To see what is special about these go to your console and just type something like 5>9
and then press ENTER. You will realise that R is a clever little thing and will tell you that in fact 5 is not larger than 9 by returning the answer FALSE
. When provided R with hours > 0
, the software, for all our 753 observations, checks whether the value of the hour variable is larger than 0 or not. It will create a variable (vector) with 753 entries and in each entry there will be either a hours >TRUE
or hours >FALSE
, depending on whether the respective value is larger than 0 or not.
You can create logical variables on the basis of more complicated logical statements as well. You can combine statements by noting that &
represents AND, |
represents OR and ==
checks whether two things are equal. To figure out how these work, try the following statements in your console and see whether you can guess the right answers:
(3 > 2) & (3 > 1) (3 > 2) & (3 > 6) (3 > 5) & (3 > 6) (3 > 2) | (3 > 1) (3 > 2) | (3 > 6) (3 > 5) | (3 > 6) ((3 == 5) & (3 > 2)) | (3 > 1)
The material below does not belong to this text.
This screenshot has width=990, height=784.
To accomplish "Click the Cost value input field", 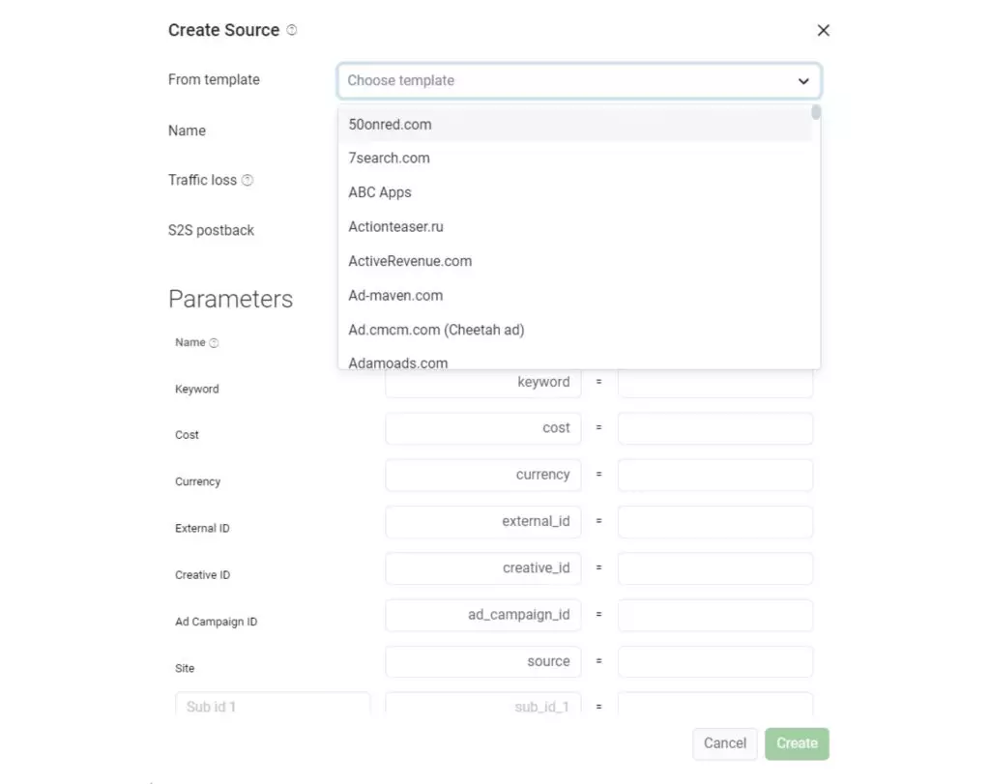I will (714, 428).
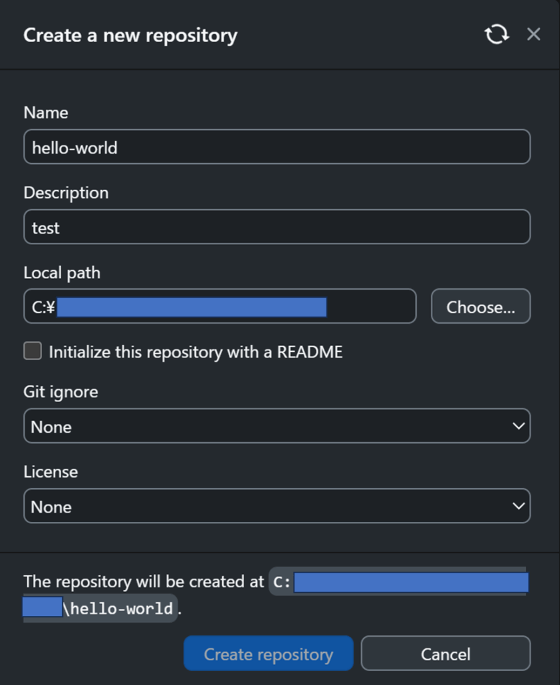Viewport: 560px width, 685px height.
Task: Click the chevron arrow on License dropdown
Action: pyautogui.click(x=519, y=506)
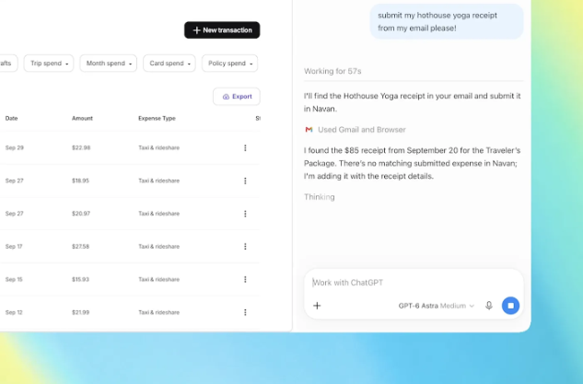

Being comfortable with these logical statements will make the life of every programmer much easier.
Packages
The R software has some basic functionality, but the power of R comes from the ability to use code written to perform statistical and econometric techniques that has been written by other people. These additional pieces of software are called packages. Packages usually include a host of functions that can perform tasks that are all related to a particular problem type (say, using probability distributions, estimating GARCH models, performing Bayesian inference etc.). The next step will be to learn how to find them, install them and use them.
The most difficult task is often to find the right package you want to use. Usually Dr Google or Prof Bing will be the right people to ask.
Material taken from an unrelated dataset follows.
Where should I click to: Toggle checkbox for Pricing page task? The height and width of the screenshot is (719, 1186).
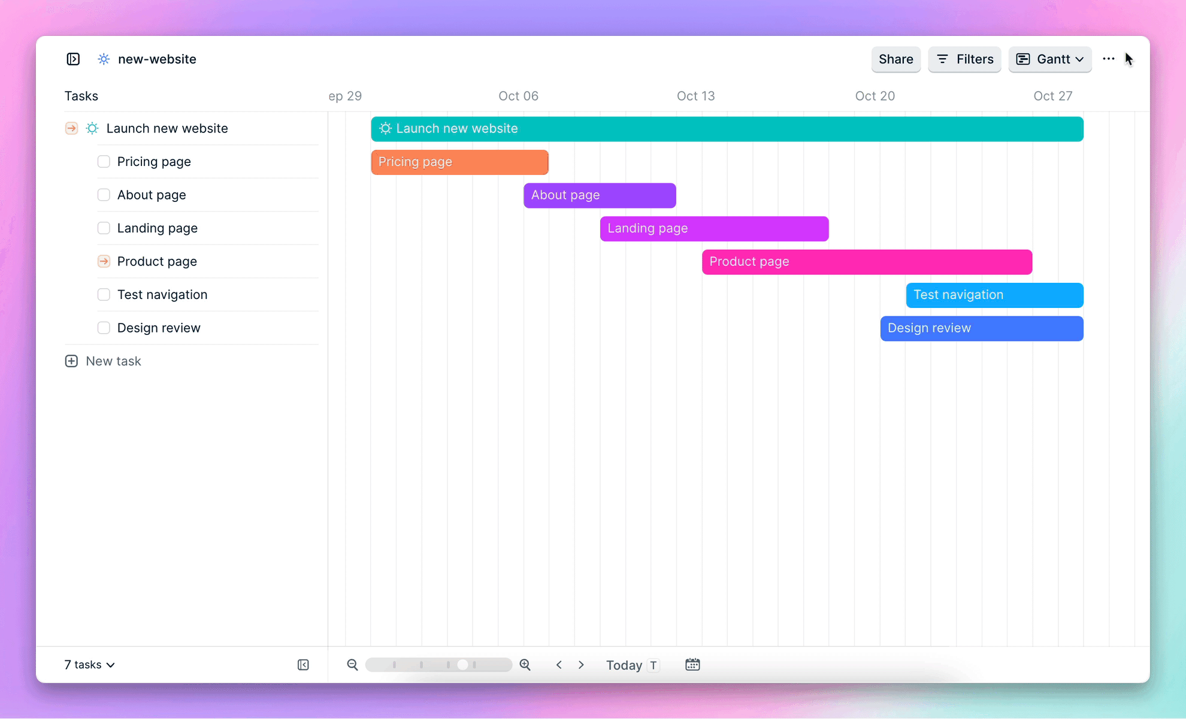(104, 161)
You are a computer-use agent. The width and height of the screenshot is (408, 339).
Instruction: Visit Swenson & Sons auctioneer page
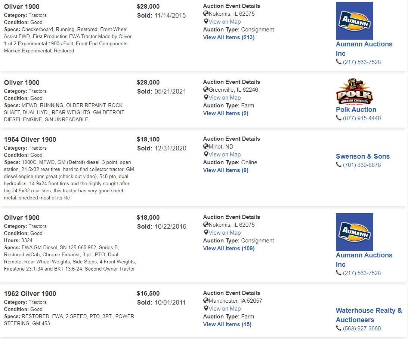pyautogui.click(x=363, y=156)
Let's say you want to show an empirical frequency distribution for a categorical variable, like the number of children below or at least 6 years old (kidsth6, kidsge6
). It is a bit of an art to find the right package (and there may be several packages which do the job). I googled the following term "R empirical probability distributions package". If you don't include the package term you will tend to find solutions to programme it yourself, but if you want a pre-written code including "package" helps.
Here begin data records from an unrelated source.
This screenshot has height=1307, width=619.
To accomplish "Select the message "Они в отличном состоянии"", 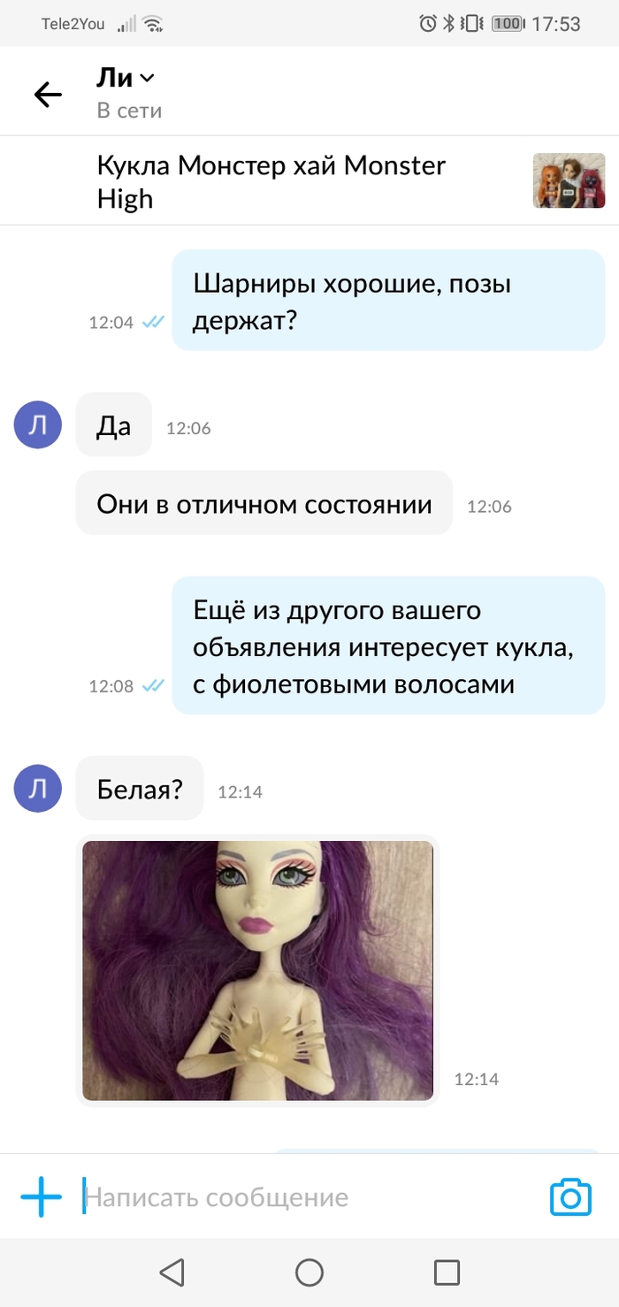I will click(x=264, y=503).
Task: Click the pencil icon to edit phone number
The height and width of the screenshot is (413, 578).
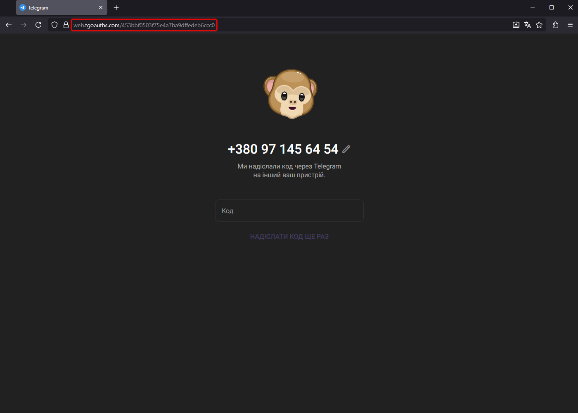Action: coord(346,149)
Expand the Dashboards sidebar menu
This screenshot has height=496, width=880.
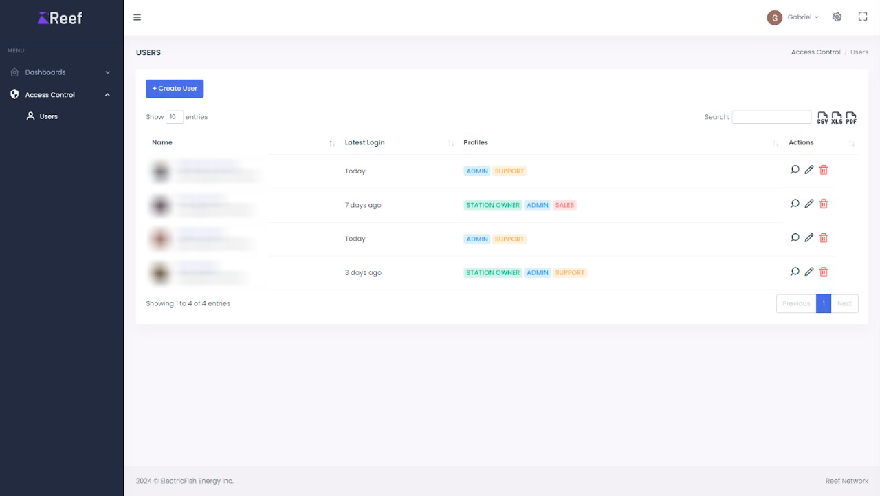[61, 72]
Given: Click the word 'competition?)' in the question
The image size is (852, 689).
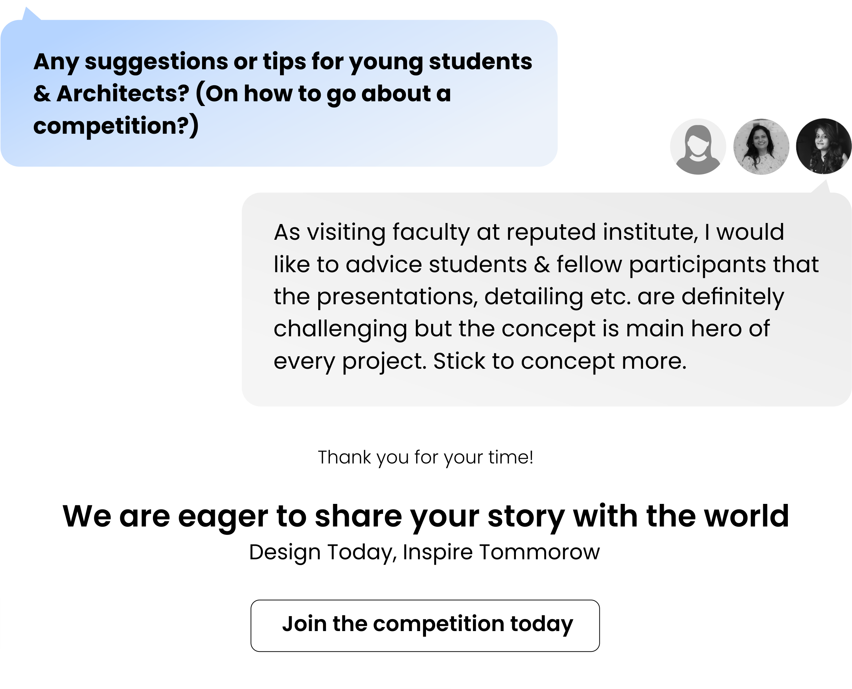Looking at the screenshot, I should [116, 126].
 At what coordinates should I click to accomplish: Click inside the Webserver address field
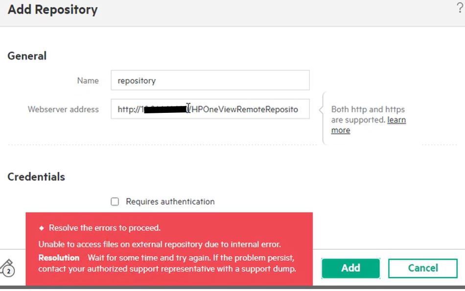click(x=210, y=109)
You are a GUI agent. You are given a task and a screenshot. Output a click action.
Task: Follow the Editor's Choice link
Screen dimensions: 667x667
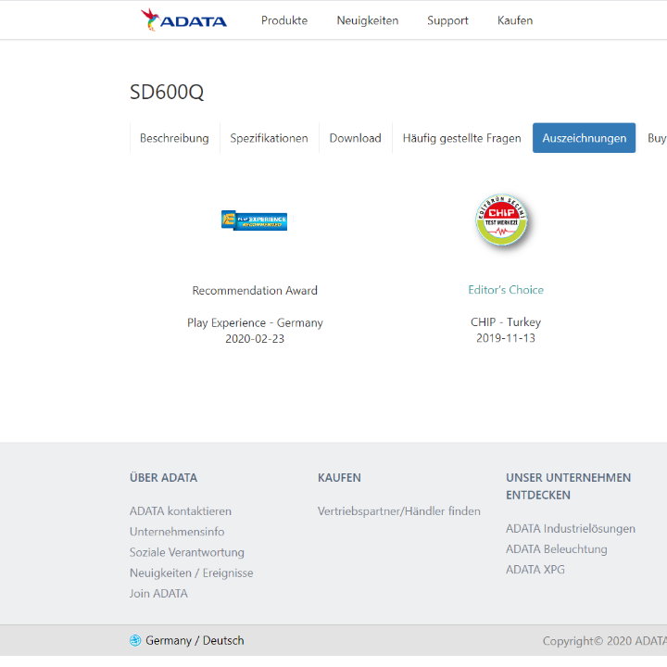tap(506, 290)
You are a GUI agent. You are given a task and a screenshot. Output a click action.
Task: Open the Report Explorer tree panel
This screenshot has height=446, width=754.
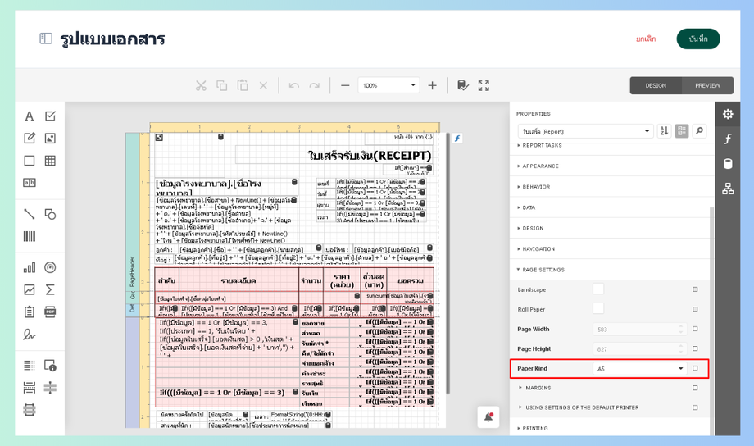click(x=728, y=189)
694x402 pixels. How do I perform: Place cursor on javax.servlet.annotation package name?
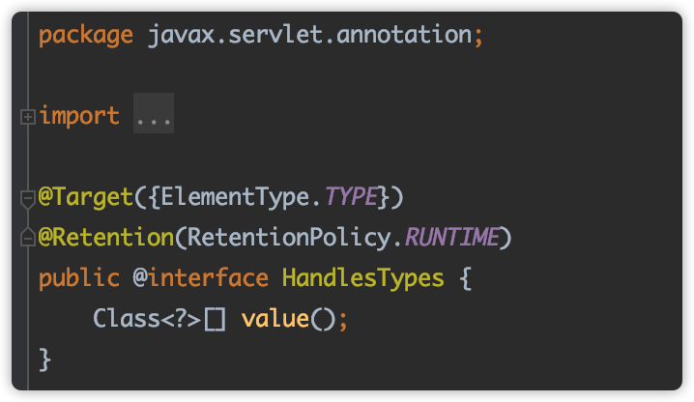pyautogui.click(x=308, y=36)
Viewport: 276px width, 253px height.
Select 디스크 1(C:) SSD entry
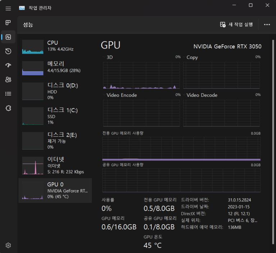(55, 116)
Scanning the results there appears a link to a package called "prob" and if you open the pdf file (to which my serach engine linked) you will find a list of function that are contained in that package and you will soon see an "empirical" function which appears to be designed to do the job. Keep this file open as we will need to consult it to understand how to use the function. But first we need to make this code available to our script file.
Such packages do not come pre-installed into R, but luckily, they are easily installed and used. If you first want to check which packages are already installed on your computer, you can use the following command:
ip <- installed.packages(.Library)
Which produces an object ip which contains the list of all the packges that are already installed. The process you need to go through to use a new package is the following:
- Install the package:
install.packages("NAME_OF_PACKAGE")
. The name comes in inverted commas. This only needs to be done once on any computer. The very nice thing is that you will not need to download anything yourself. R will do all the work for you! [1] - Load the package into your particular code. You need to do this every time you load R. So, if you are working in a script you would have the following command at the beginning:
library(NAME_OF_PACKAGE)
. Now you use the package name without inverted commas.
find prob package
in there empirical
Additional Resources for Packages
- A list of available packages can be found on the CRAN webpage.
- If you are looking for something particular it may be a good idea to look at the CRAN Task Views which are short paragraphs introducing useful packages for particular topic areas.
Footnotes
- ↑ The first time you do that on your computer, R will ask you from which Mirri you want to download this and will offer a list. Choose the one that is geographically closest to you.